Le défi climatique à l’approche de la conférence de novembre
Le mois de novembre marquera un moment crucial pour la communauté internationale avec la tenue de la Weltklimakonferenz au Brésil . Dans un contexte où les États-Unis , sous la direction de Donald Trump, se retirent du climat mondial , la Union européenne aspire à jouer le rôle de leader. Cependant, la situation est complexe, car le récent développement au sein de l’ UE laisse planer des doutes sur la capacité de l’Europe à se présenter avec un plan ambitieux qui soit à la hauteur des enjeux.

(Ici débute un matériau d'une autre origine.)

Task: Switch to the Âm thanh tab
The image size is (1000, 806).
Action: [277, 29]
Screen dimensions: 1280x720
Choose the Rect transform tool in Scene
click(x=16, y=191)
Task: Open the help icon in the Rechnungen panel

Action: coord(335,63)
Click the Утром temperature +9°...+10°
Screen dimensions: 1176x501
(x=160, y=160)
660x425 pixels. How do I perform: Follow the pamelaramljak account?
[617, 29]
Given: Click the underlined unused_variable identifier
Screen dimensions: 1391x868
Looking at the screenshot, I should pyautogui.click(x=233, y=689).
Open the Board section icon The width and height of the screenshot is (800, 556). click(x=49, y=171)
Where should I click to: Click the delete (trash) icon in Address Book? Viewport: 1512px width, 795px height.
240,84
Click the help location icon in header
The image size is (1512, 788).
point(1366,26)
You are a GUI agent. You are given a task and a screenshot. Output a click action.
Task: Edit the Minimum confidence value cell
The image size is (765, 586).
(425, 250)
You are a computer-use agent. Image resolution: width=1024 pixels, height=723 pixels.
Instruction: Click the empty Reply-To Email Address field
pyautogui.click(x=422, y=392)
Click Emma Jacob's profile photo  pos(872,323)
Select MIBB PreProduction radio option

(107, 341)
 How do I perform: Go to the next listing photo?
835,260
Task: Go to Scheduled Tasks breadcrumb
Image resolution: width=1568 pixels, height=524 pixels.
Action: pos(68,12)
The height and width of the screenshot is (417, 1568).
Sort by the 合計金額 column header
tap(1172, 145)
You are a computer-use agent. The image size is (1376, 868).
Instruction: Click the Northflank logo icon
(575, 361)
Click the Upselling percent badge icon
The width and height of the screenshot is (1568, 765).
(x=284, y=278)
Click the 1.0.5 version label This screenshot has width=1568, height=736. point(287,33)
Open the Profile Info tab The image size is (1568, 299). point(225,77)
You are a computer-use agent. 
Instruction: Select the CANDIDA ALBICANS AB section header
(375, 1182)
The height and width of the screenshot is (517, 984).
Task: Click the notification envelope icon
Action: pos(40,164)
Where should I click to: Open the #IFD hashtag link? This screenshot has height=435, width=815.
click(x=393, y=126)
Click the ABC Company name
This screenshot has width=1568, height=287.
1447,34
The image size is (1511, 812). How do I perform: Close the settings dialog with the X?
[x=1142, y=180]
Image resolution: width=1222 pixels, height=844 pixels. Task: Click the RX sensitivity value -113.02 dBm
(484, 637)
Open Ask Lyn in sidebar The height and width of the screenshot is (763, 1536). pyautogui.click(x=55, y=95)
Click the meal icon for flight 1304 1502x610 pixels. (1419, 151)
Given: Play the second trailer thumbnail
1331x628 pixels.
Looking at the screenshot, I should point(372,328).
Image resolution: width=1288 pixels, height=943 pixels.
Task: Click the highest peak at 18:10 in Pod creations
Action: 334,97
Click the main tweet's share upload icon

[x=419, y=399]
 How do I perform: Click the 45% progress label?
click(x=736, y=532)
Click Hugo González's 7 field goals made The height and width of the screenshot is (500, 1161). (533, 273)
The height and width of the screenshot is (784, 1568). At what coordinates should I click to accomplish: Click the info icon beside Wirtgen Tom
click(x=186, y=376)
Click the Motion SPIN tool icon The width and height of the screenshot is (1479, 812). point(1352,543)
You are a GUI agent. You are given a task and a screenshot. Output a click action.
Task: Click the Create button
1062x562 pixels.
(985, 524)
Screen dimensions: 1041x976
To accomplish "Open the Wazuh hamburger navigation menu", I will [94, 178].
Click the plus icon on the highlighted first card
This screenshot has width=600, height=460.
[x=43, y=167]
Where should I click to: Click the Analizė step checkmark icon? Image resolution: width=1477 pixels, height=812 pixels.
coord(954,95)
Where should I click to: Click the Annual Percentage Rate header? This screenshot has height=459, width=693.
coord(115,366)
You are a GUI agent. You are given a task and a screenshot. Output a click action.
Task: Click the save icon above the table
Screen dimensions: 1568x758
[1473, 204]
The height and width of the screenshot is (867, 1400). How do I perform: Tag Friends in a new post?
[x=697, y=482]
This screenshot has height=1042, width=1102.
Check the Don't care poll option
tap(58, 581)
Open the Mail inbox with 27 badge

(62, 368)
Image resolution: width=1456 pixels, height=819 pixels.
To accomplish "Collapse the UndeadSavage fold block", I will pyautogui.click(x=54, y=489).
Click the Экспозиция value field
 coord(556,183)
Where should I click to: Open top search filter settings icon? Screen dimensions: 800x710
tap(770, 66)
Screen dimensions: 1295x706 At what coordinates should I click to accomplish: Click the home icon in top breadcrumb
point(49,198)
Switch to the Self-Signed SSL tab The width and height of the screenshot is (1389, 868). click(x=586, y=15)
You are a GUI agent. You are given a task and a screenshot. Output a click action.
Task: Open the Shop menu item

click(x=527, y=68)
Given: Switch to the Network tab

L’Union européenne face à ses contradictions internes
La stratégie climatique de l’ UE repose sur un texte législatif incontournable: le droit de l’UE sur le climat pour 2040 . La Commission européenne a récemment proposé une réglementation qui doit obtenir le soutien des États membres ainsi que du Parlement européen . Cependant, un obstacle majeur réside dans le fait que ce dernier est désormais dominé par des partis d’extrême droite, notamment le Rassemblement National français dirigé par Jordan Bardella , qui s’oppose fermement à de tels objectifs.
Une situation politique délicate
Bardella a exprimé la volonté de sa formation politique de participer à l’élaboration du rapport lié au climat, arguant que des voix souverainistes et patriotes doivent pouvoir se faire entendre en Europe. Cet engagement a conduit à ce que la frange la plus à droite obtienne la responsabilité de la rédaction du rapport climatique lors d’une sorte de bataille d’enchères interne au Parlement. Malheureusement, ce processus a abouti à ce que la commission environnementale ait été entravée par les priorités divergeant des différents groupes qui ont, au final, laissé la droite radicale prendre les rênes.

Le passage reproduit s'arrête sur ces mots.